Opdracht 1
Herhaal woord voor woord de lijst hieronder, alles van het begin tot en met de regel met "Click the Old".

*** Fragment ***

Het onderhavige amendement strekt verder dan het horen van de voorzitter (zoals thans uitsluitend voor DNB is geregeld). Ook strekt het verder dan de verhouding tussen de NMa en het parlement, waar tussenkomst van de minister is vereist.
Indien het parlement de NZa wil horen, een uitvoeringstoets of signaleringsrapport van de NZa wil ontvangen, dan kan dat via mij. Ook daar staat de WMG niet aan in de weg.
Ik ontraad het amendement.
Nr. 30 Tariefaanvraag door representatieve organisaties (SP)
De veranderingen in het zorgstelsel beogen meer ruimte aan ondernemerschap te geven om zodoende aan de individuele behoeften van consumenten en patiënten tegemoet te komen. In zo’n stelsel is geen plaats voor representatieve organisaties om tarieven af te spreken. Bij vrije tarieven en maximumtarieven moeten individuele afspraken worden gemaakt. Anders zou de ruimte die de overheid aan de ene kant biedt aan de andere kant weer worden ’opgevuld’ door de betreffende organisaties en komt de marktwerking met de daaraan verbonden voordelen, niet van de grond.
Waar tariefregulering tot een gezamenlijk optreden van zorgaanbieders of ziektekostenverzekeraars leidt, vloeit dat voort uit de beleidsregels van de NZa. Daarom is het ook onwenselijk om de bevoegdheid van representatieve organisaties tot tariefonderhandelingen en het doen van tariefvoorstellen in de wet op te nemen.
Ik ontraad dit amendement.
Nr. 32 Positie consument (CDA)
Het amendement van de heer Omtzigt bevat een aantal onderdelen. Over die onderdelen oordeel ik niet hetzelfde. Daarom ga ik hieronder op de onderscheiden onderdelen in.
Uitbreiden considerans met beschermen consument (onderdeel I)
Het wetsvoorstel bevat een groot aantal maatregelen die de positie van de consumenten en patiënten in de zorg tracht te verbeteren. Die maatregelen beschouw ik als een uitwerking van de opdracht in de considerans tot «ontwikkeling en ordening van markten op het gebied van de gezondheidszorg» en het oog op een «doelmatig en doeltreffend stelsel van zorg». Dhr. Omtzigt stelt in zijn amendement voor te benadrukken dat de WMG ook ten doel heeft de positie van de consument/patiënt te verbeteren. Ik vind dit een sympathieke gedachte en heb dan ook geen bezwaar tegen dit onderdeel van het amendement.

***

Opdracht 2
Schrijf de tekst hierboven over de beoordeling van amendementen op de WMG verder na de laatste zin.

*** Invoer ***

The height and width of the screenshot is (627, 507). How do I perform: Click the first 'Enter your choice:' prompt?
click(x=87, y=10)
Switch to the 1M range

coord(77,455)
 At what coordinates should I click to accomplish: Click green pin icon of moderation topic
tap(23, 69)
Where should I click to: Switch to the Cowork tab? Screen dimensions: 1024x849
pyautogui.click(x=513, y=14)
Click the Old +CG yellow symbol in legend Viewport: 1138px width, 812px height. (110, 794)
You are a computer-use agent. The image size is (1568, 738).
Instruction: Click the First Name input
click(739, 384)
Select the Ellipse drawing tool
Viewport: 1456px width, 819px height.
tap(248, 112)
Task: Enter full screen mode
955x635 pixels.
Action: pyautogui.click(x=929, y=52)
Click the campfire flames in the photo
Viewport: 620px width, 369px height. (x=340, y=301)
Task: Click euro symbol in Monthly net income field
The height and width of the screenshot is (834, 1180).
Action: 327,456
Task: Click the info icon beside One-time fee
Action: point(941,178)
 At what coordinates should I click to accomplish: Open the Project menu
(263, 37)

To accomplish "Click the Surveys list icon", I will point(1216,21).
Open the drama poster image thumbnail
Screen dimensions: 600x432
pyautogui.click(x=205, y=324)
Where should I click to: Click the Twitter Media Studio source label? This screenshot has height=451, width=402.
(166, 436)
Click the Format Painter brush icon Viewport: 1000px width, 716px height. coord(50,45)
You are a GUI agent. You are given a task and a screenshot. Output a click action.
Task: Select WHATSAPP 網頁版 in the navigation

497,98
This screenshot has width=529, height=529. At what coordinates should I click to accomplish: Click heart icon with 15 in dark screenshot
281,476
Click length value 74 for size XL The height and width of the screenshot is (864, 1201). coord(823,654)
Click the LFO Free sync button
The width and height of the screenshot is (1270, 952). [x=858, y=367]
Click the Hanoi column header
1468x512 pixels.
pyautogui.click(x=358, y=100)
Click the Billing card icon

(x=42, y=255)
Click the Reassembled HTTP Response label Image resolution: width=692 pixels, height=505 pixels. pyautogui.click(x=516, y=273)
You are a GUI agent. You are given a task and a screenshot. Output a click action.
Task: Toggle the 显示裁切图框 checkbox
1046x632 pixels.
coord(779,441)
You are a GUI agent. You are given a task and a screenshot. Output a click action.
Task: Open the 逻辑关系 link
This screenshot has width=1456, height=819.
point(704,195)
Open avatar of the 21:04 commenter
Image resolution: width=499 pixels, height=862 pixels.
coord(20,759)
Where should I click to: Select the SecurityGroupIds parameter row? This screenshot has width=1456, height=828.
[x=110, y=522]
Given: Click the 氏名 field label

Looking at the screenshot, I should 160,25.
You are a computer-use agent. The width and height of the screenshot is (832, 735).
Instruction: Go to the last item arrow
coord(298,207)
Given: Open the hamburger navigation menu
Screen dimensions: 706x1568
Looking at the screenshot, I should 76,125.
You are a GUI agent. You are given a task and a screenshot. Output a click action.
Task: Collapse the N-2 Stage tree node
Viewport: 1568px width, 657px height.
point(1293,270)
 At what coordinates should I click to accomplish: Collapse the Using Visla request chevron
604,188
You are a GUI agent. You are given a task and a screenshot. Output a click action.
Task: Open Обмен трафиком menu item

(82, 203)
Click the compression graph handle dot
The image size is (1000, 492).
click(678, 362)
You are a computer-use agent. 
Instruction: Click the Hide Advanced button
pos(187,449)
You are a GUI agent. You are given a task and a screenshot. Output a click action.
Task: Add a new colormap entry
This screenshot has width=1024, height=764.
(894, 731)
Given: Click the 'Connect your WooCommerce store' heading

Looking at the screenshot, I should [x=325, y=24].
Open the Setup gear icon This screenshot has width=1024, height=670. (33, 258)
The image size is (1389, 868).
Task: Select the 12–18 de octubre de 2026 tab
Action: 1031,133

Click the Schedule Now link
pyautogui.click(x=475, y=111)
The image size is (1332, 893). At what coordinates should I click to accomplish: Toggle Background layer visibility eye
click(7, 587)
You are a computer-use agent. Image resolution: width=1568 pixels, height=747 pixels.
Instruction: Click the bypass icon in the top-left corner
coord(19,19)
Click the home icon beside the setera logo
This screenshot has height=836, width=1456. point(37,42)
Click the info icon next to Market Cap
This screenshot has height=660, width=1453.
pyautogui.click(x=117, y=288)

***

Antwoord 1
The height and width of the screenshot is (627, 507). How do I perform: Click the first 'Enter your choice:' prompt?
click(x=87, y=10)
Switch to the 1M range

coord(77,455)
 At what coordinates should I click to accomplish: Click green pin icon of moderation topic
tap(23, 69)
Where should I click to: Switch to the Cowork tab? Screen dimensions: 1024x849
pyautogui.click(x=513, y=14)
Click the Old +CG yellow symbol in legend Viewport: 1138px width, 812px height. (110, 794)

Antwoord 2
De NZa stelt bij de uitoefening van haar taken de belangen van de consument/verzekerde voorop (onderdeel II)
De wet bevat al de uitdrukkelijke verplichting voor de NZa om met de belangen van de consument rekening te houden. Daarbij heb ik het oog op het algemene consumenten-, verzekerden- en patiëntenbelang. Het amendement stelt voor de belangen van de consument voorop te stellen. Dit zou een gewenste evenwichtige afweging van alle relevante belangen van alle betrokken partijen door de NZa onmogelijk maken. Dat heb ik ook in het nader rapport vermeld naar aanleiding van het advies van de Raad van State. Vanuit die optiek ontraad ik dit onderdeel.
Jaarverslag NZa uitbreiden met overzicht beleidsaanpassingen en besluiten NZa aan de doelstellingen van de WMG hebben bijdragen (onderdeel III)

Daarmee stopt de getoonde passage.